2024-02-22 Thread sean . gillies
Hi folks,

My name is Sean and I'm the author of several GIS packages using Numpy: Fiona, 
Rasterio, and Shapely. I've followed Numpy's trail when it comes to wheel 
building for many years and now I'm seeking advice on how to prioritize 
platforms to support and how to pay for the labor and computing that it takes 
to build wheels and maintain the infrastructure over time. Fiona and Rasterio 
have an order of magnitude more C library dependencies than Numpy, via GDAL 
(https://gdal.org/), which is almost more of an OS than a library.

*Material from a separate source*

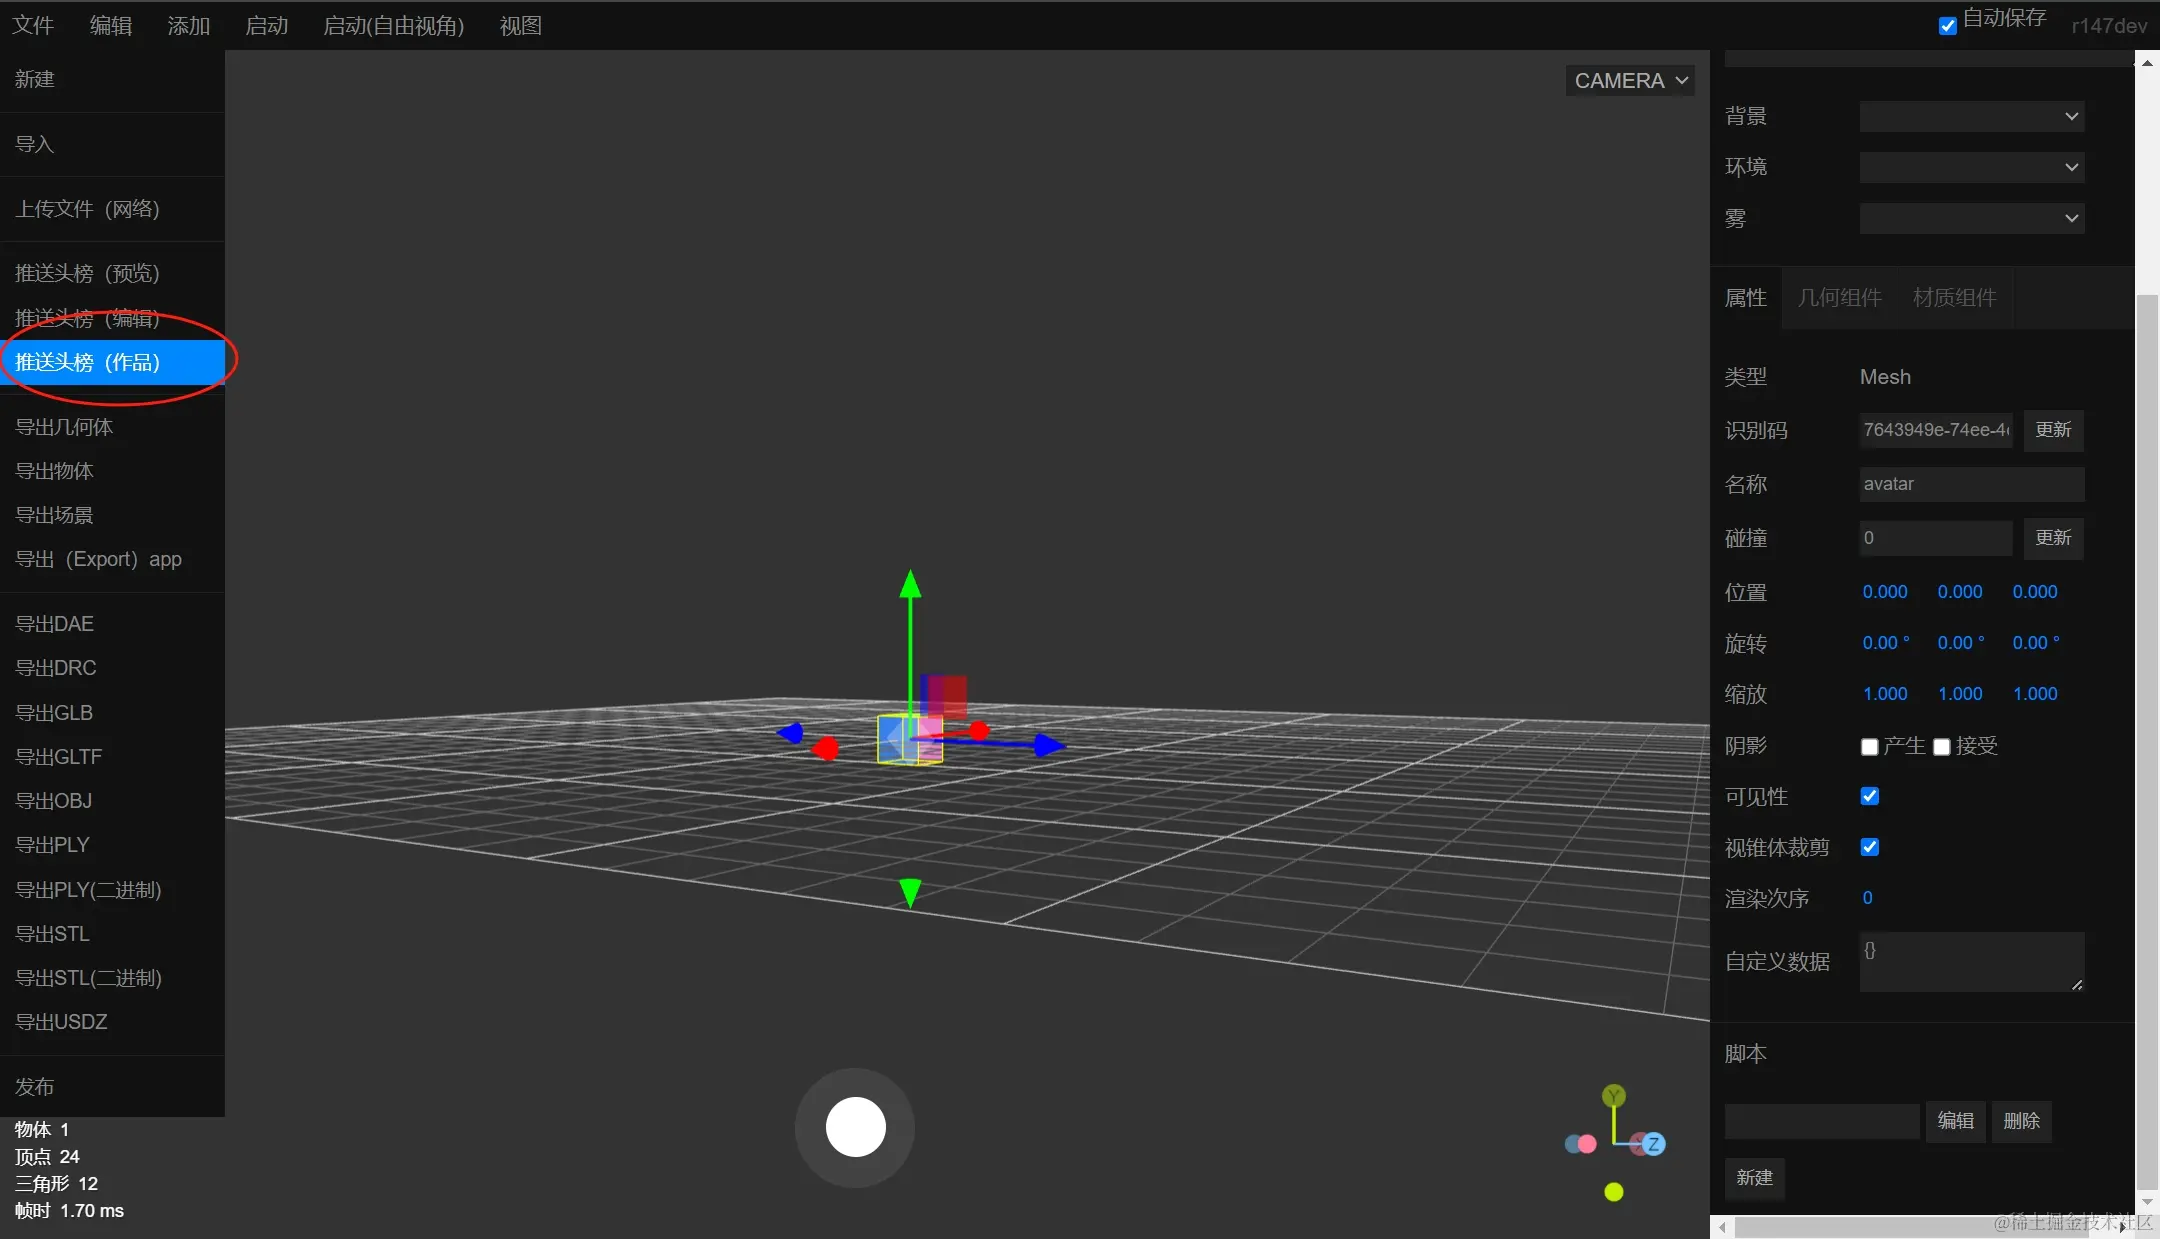Enable the 产生 cast shadow checkbox
Screen dimensions: 2160x1239
tap(1869, 747)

I found a thread in the archive about adding musllinux wheels, but it wasn't 
clear to me how the work gets done, who does, and how it gets paid for. Does 
NumFOCUS support pay a maintainer to do it? Are Numpy maintainers adding new 
platform builds as part of their day jobs? Are they donating their own time to 
the effort?

Does the Numpy project aspire to provide wheels for all of the top N platforms? 
Is it more than an aspiration? Is support for one or more platforms part of any 
sponsorship agreement? Maybe users and sponsorship cover the cost of building 
wheels and maintenance entirely for Numpy, but it's not so in my case.

I've got so many questions in this vein, and I'm grateful for any answers or 
insights or more discussion. Thanks!